(Rows from a dataset for locating things on a screen)
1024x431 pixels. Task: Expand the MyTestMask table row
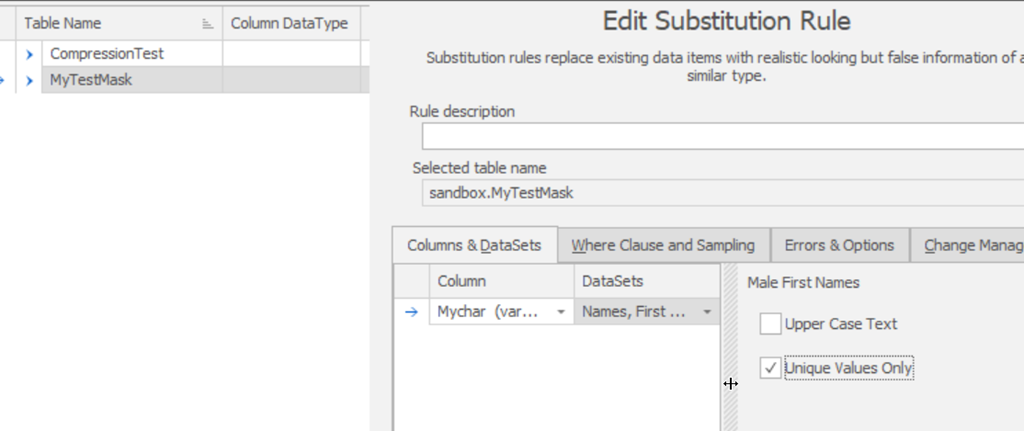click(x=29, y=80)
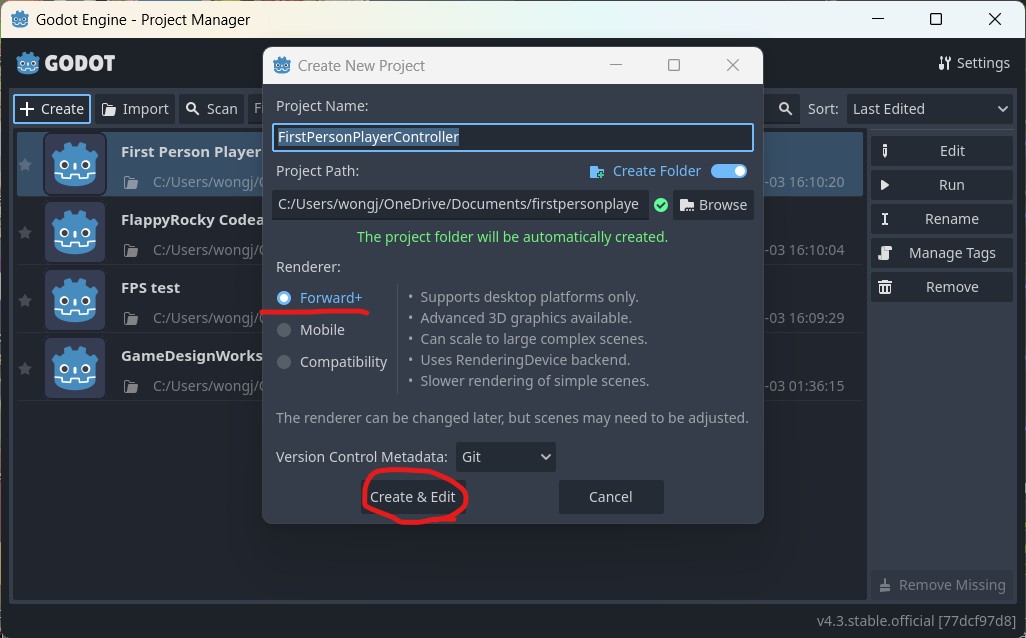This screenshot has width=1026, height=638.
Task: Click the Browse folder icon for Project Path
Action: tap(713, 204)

## WHAT THE EXERCISE ASKS
Format every line of the items above as a Markdown table with the columns "No." and "Text", numbering the rows and skipping blank lines. Leave the pictures out of the table.

## FINISHED TASK
| No. | Text |
|---|---|
| 1 | 1024x431 pixels. Task: Expand the MyTestMask table row |
| 2 | click(x=29, y=80) |
| 3 | This screenshot has width=1026, height=638. |
| 4 | Task: Click the Browse folder icon for Project Path |
| 5 | Action: tap(713, 204) |